● What the task requires
Give the number of lines in the data below where the word "Choose" appears, and nothing besides.

● Material provided
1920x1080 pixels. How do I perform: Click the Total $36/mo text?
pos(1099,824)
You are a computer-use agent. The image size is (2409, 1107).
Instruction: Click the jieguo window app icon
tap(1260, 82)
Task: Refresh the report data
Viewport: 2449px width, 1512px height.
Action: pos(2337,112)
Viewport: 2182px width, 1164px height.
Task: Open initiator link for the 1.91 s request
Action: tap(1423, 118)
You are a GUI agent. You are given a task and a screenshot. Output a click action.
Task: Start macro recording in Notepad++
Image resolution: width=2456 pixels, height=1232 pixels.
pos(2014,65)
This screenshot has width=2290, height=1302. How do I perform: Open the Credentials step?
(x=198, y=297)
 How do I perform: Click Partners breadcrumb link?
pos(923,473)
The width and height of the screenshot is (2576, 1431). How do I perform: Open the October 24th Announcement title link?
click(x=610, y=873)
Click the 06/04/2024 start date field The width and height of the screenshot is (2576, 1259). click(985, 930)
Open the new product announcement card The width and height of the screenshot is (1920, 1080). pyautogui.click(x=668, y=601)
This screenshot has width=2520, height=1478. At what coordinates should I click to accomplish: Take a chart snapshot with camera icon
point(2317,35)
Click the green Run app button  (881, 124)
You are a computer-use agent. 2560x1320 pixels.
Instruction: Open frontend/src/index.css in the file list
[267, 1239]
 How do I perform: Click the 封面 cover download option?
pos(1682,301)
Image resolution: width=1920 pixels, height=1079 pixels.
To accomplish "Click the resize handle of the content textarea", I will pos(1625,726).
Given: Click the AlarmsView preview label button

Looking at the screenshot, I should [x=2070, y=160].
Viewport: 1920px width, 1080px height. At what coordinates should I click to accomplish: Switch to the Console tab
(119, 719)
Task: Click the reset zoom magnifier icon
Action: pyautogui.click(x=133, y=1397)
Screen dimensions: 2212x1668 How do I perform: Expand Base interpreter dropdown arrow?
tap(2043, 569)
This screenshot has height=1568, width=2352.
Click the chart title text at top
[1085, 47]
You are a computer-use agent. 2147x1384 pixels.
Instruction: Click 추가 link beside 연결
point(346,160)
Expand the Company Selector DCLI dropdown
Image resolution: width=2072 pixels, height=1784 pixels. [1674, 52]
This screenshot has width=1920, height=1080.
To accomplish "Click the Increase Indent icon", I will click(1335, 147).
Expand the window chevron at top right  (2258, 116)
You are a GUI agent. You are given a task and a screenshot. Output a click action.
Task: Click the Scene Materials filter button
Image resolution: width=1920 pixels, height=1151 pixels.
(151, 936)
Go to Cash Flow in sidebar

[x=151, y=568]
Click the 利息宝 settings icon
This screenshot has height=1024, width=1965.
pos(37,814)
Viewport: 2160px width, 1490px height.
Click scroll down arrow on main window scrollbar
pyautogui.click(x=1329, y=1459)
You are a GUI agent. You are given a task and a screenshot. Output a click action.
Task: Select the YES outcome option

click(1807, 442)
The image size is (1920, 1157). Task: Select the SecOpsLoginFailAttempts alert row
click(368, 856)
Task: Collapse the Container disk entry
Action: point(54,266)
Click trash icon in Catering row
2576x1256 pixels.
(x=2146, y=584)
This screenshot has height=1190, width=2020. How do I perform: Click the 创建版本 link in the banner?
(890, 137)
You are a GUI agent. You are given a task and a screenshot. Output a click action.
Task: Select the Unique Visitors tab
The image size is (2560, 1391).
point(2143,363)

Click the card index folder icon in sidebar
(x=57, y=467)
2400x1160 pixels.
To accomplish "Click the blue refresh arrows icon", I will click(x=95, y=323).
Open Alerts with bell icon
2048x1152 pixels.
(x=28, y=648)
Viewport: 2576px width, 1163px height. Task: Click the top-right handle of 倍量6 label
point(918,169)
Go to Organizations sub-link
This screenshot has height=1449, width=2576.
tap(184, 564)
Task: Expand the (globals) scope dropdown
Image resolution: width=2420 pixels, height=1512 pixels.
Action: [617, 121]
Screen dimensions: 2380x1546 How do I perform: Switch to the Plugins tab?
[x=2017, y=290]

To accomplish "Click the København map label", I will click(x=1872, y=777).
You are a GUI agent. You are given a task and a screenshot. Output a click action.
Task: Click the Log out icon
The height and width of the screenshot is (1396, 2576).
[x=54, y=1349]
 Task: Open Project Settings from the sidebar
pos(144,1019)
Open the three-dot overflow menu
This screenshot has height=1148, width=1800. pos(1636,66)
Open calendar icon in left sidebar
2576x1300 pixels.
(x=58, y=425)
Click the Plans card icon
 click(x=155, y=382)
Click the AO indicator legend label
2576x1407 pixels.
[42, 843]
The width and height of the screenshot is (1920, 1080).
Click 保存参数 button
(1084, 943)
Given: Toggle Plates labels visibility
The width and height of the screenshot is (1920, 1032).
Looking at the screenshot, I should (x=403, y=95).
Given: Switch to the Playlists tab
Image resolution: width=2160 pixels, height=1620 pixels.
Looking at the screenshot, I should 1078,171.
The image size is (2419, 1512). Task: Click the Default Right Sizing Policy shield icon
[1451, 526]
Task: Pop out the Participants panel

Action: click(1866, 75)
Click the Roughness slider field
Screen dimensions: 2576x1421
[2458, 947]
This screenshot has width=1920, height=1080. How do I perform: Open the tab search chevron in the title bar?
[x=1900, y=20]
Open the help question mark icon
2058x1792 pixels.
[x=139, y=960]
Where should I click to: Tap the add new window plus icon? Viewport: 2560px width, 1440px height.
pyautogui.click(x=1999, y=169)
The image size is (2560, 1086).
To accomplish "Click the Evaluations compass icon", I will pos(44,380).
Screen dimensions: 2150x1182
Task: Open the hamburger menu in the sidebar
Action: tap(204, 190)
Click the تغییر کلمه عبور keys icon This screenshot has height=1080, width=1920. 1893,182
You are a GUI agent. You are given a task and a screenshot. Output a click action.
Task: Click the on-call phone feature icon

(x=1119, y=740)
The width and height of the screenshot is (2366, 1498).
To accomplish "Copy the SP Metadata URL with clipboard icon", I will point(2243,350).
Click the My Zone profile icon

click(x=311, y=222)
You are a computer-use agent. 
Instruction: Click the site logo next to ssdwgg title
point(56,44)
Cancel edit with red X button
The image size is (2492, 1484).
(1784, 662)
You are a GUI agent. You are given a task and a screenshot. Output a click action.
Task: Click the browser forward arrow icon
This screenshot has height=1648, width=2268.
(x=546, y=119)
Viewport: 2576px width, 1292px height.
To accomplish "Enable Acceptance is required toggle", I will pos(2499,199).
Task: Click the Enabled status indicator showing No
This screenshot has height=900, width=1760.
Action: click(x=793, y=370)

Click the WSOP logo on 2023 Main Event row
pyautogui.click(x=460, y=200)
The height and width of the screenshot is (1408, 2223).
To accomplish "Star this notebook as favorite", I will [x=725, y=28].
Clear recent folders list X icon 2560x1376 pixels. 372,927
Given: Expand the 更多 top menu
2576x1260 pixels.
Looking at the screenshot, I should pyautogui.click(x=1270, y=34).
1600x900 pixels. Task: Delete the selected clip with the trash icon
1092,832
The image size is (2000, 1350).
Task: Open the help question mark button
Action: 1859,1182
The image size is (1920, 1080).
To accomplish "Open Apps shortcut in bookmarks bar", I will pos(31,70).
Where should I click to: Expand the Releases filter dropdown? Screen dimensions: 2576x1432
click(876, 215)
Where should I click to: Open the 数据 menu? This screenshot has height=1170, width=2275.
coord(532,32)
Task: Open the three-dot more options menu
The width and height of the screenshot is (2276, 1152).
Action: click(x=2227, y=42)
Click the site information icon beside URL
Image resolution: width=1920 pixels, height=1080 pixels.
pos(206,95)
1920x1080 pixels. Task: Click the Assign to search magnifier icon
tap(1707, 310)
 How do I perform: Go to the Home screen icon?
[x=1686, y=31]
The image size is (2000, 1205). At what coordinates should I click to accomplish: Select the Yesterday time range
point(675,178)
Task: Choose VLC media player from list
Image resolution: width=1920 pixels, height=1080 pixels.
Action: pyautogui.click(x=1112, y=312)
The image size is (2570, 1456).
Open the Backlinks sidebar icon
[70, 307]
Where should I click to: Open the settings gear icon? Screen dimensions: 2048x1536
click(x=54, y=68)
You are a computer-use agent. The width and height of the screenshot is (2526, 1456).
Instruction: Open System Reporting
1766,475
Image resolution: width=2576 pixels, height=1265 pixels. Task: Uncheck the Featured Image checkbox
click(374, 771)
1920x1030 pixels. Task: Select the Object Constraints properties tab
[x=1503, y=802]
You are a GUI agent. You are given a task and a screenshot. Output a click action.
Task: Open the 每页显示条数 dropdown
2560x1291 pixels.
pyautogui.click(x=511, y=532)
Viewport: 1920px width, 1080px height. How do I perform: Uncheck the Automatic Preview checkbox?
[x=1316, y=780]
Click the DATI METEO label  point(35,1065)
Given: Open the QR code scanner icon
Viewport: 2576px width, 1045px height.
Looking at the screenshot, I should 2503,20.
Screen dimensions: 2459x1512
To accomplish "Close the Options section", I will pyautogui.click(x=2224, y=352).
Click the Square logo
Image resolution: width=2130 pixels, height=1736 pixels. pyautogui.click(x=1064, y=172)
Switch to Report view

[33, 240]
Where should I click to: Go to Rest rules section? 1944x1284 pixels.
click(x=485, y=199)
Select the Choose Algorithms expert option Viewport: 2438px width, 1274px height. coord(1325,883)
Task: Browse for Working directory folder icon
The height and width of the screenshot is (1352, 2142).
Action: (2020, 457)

● Response to this task
2